**Task item**
In the records below, find the line with "Task: Toggle the Polygon legend label", then retype it and every following line exactly, stopping after the line with "Click the continuous-data". Leave the pictures out.

**Given information**
# # # # #

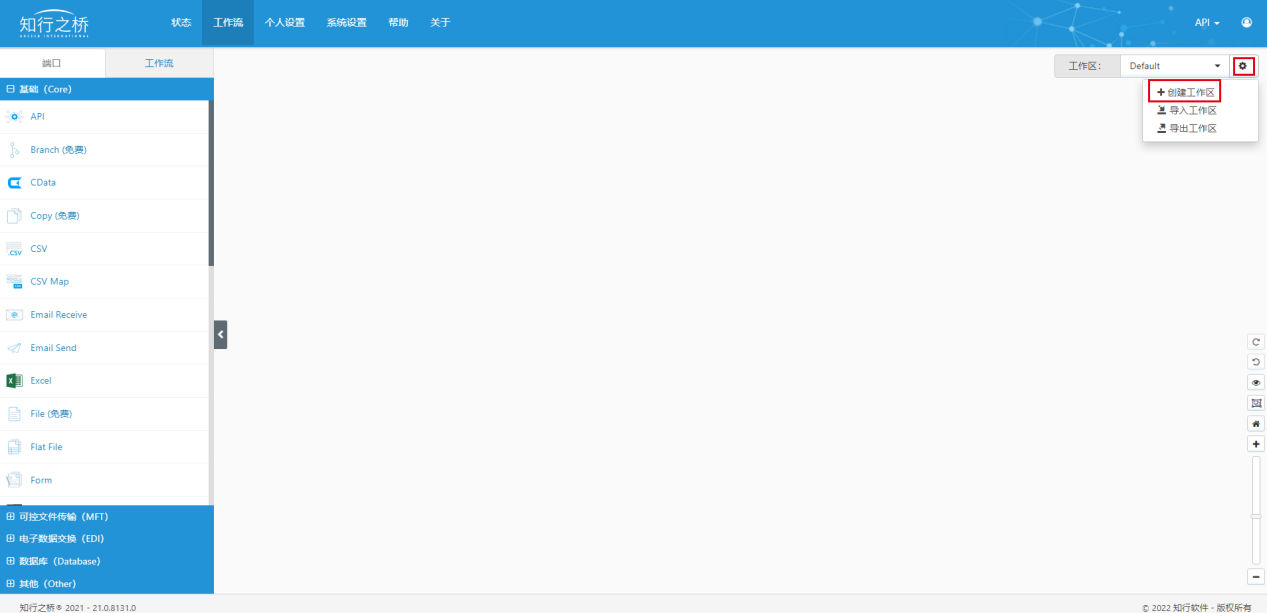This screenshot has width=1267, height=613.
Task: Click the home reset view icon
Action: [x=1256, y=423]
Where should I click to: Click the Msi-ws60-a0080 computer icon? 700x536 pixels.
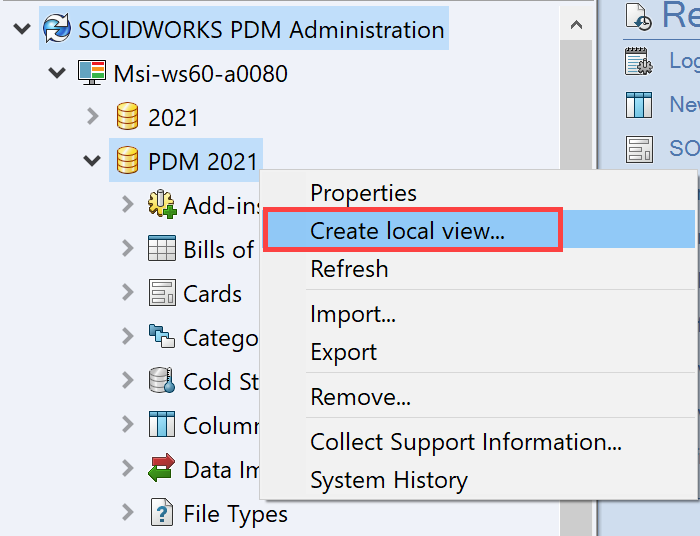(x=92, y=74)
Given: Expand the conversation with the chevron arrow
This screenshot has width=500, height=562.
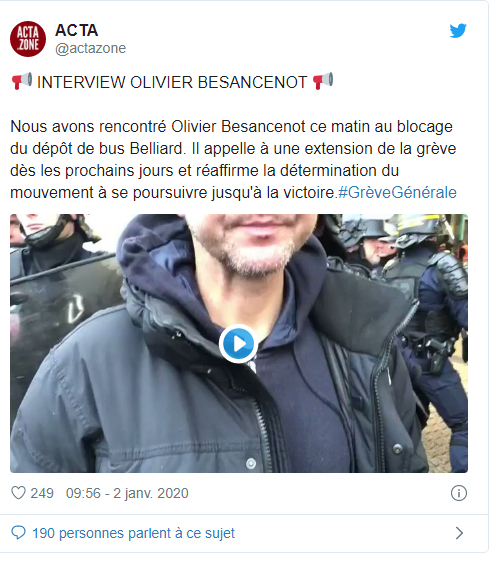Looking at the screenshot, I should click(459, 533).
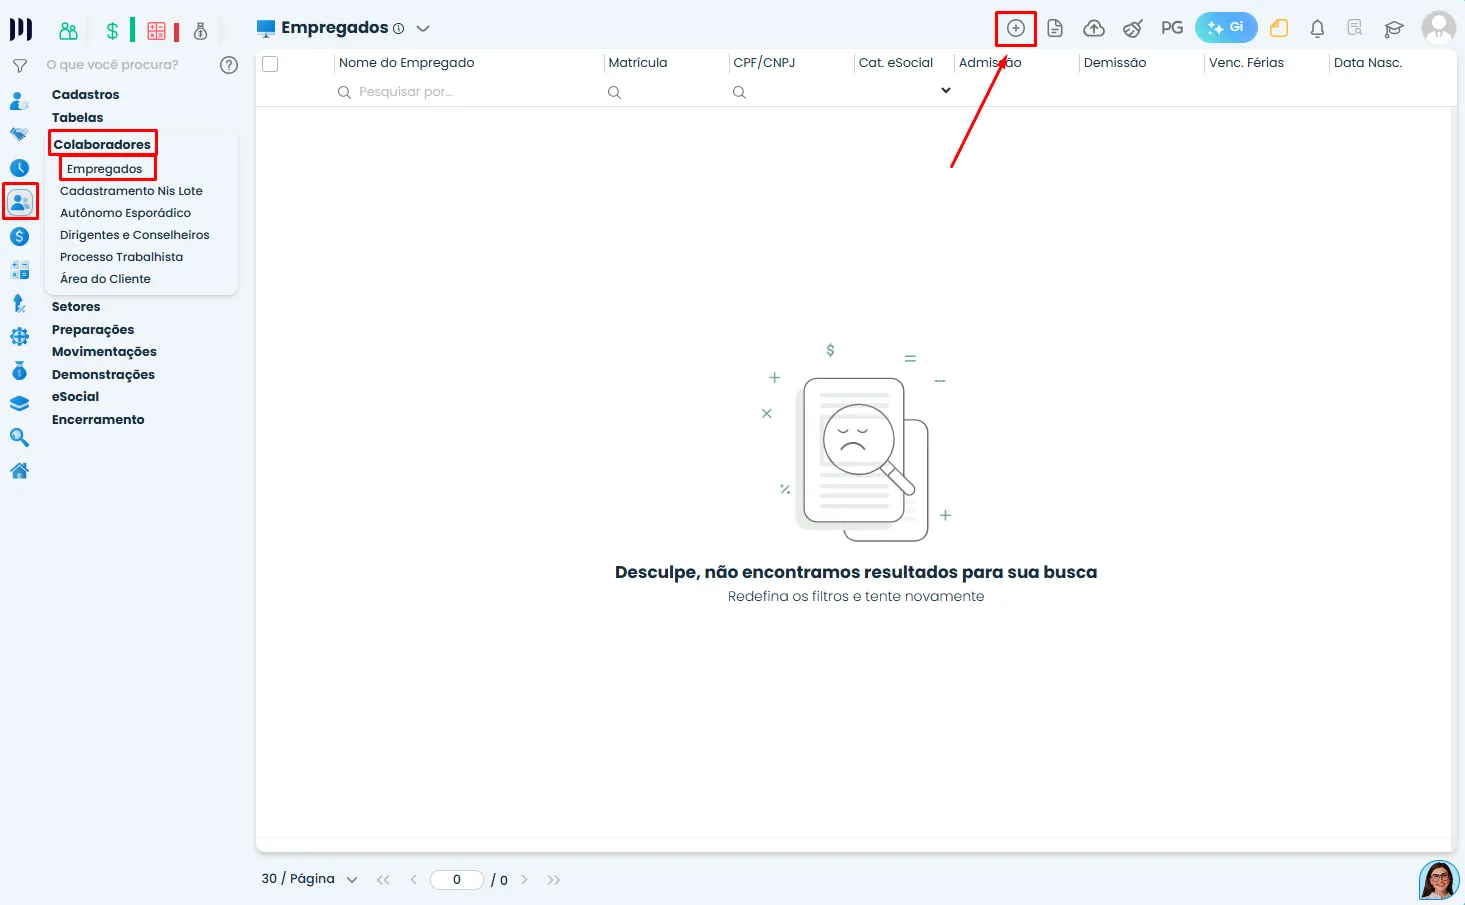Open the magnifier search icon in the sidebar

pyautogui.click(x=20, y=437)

# # # # #

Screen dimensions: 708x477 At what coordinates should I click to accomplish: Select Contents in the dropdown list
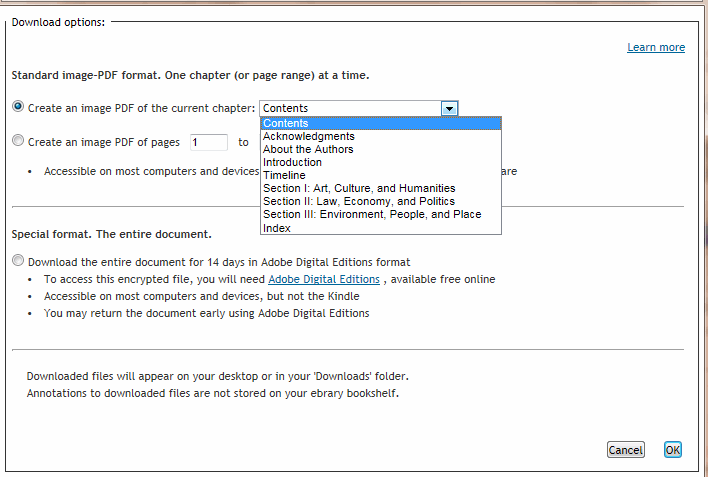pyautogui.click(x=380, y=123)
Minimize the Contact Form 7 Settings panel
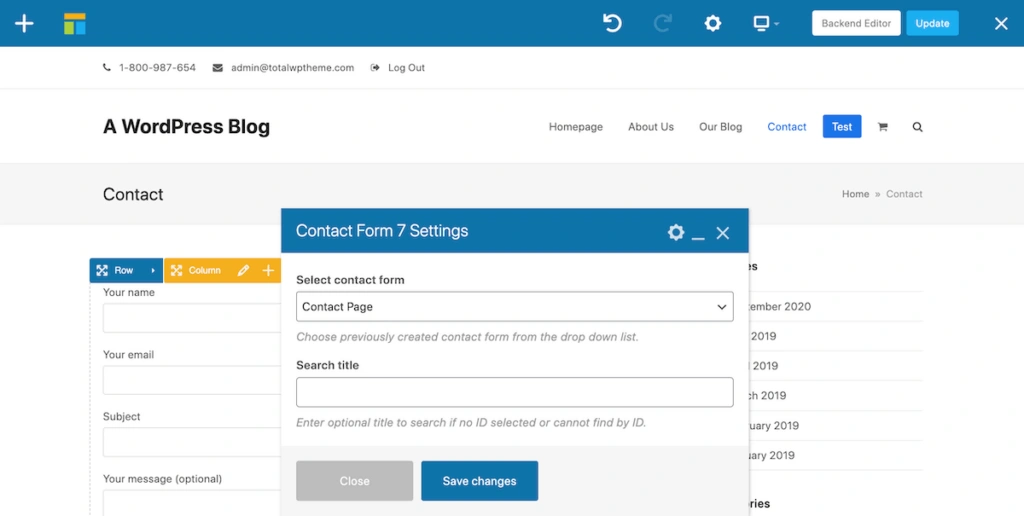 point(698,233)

# # # # #

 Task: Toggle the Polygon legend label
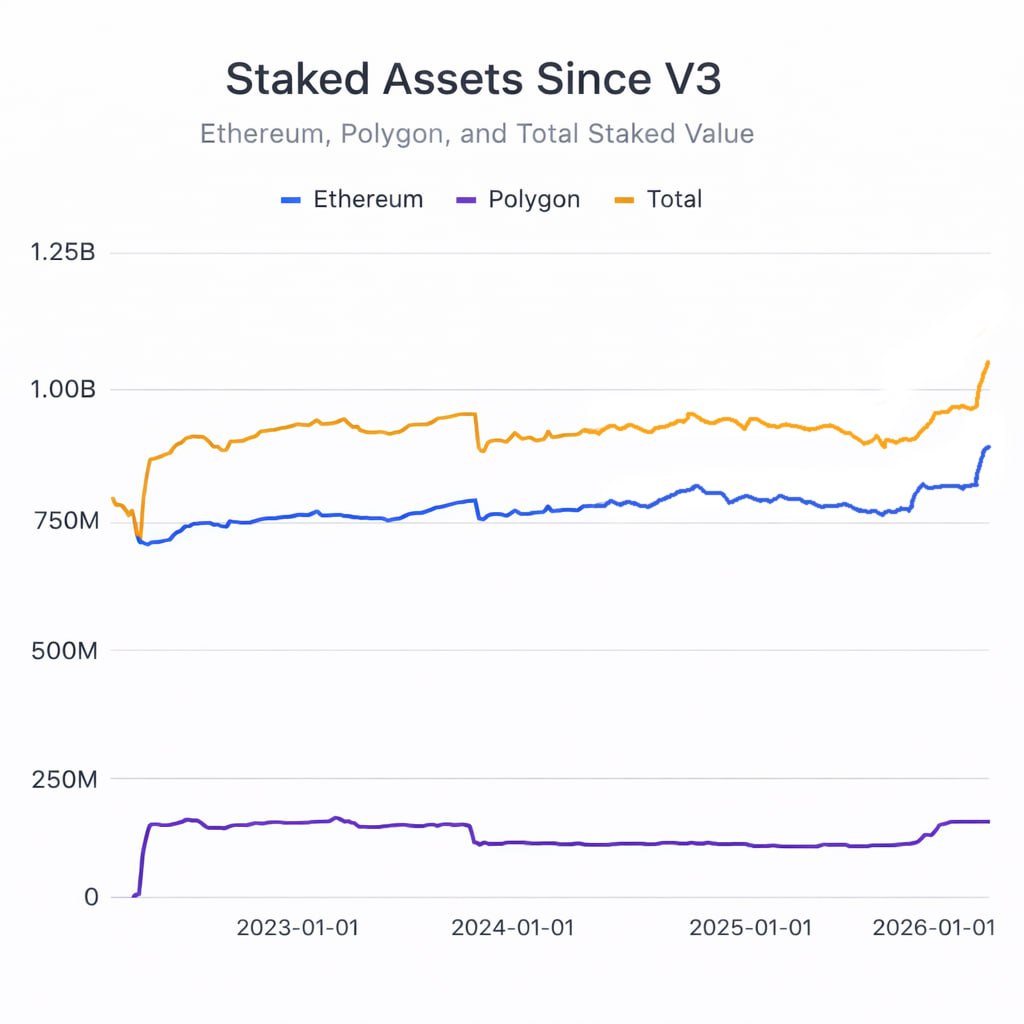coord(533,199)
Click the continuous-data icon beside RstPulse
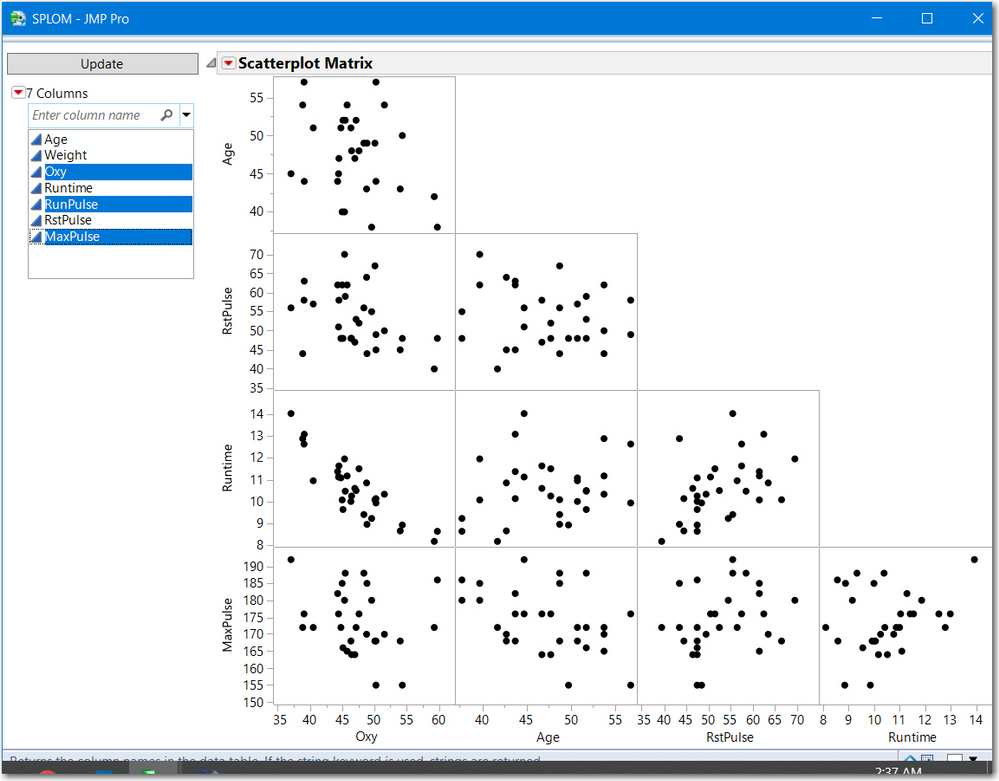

# # # # #

**Reply**
 Task: Toggle the Polygon legend label
coord(533,199)
Click the continuous-data icon beside RstPulse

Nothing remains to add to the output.